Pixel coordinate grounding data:
###
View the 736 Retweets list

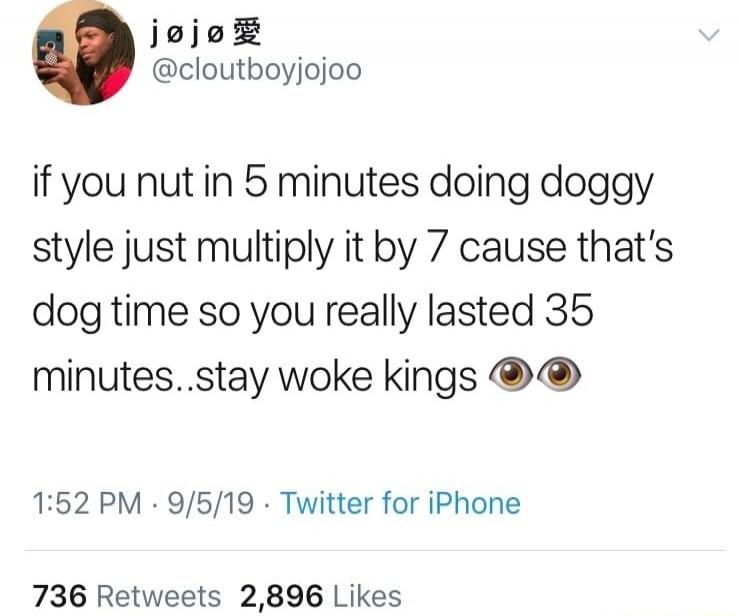(x=126, y=596)
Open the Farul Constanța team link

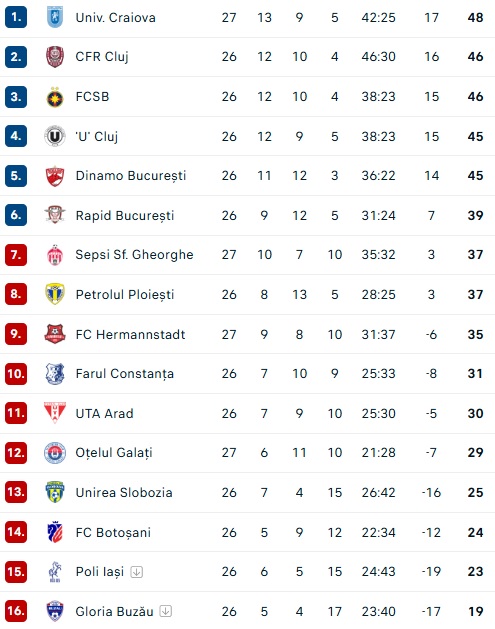tap(125, 374)
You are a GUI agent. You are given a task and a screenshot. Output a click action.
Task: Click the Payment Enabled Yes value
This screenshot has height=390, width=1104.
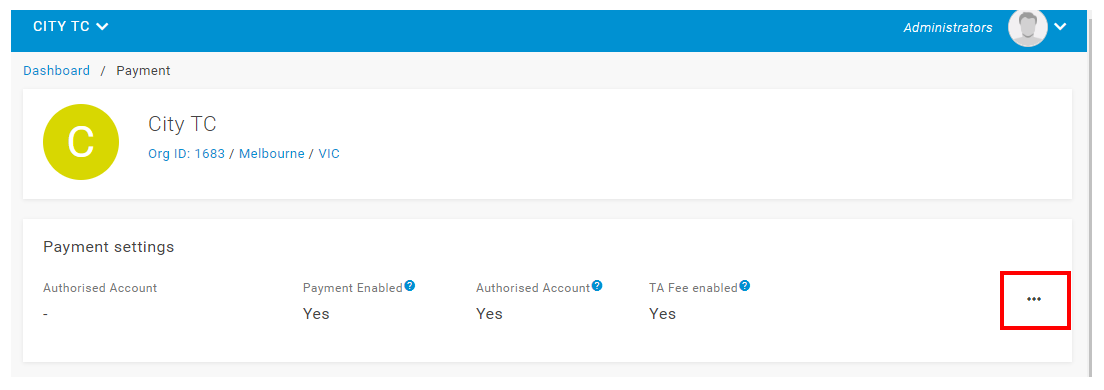(x=316, y=314)
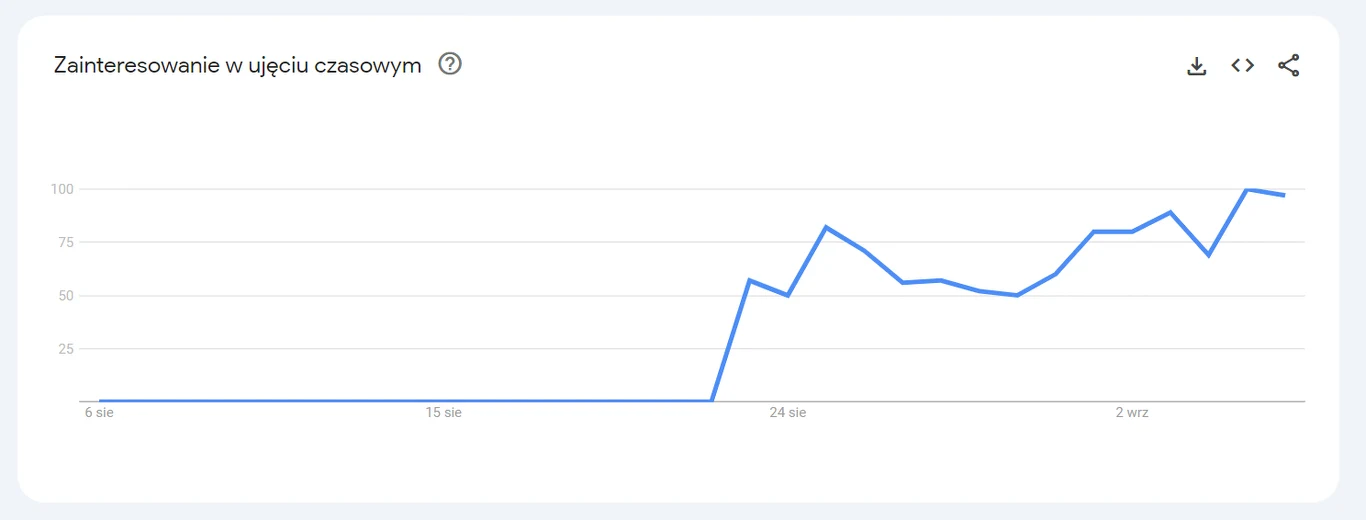1366x520 pixels.
Task: Click the 6 sie date label
Action: click(99, 413)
###
◆ WORK INSTRUCTION
Your answer must restate the entries word for word and contain no pictures.

◆ ANSWER BOX
View the 736 Retweets list

(x=126, y=596)
Open the Farul Constanța team link

tap(125, 374)
You are a GUI agent. You are given a task and a screenshot. Output a click action.
Task: Click the Payment Enabled Yes value
This screenshot has height=390, width=1104.
(x=316, y=314)
1366x520 pixels.
Task: Click the 6 sie date label
Action: click(99, 413)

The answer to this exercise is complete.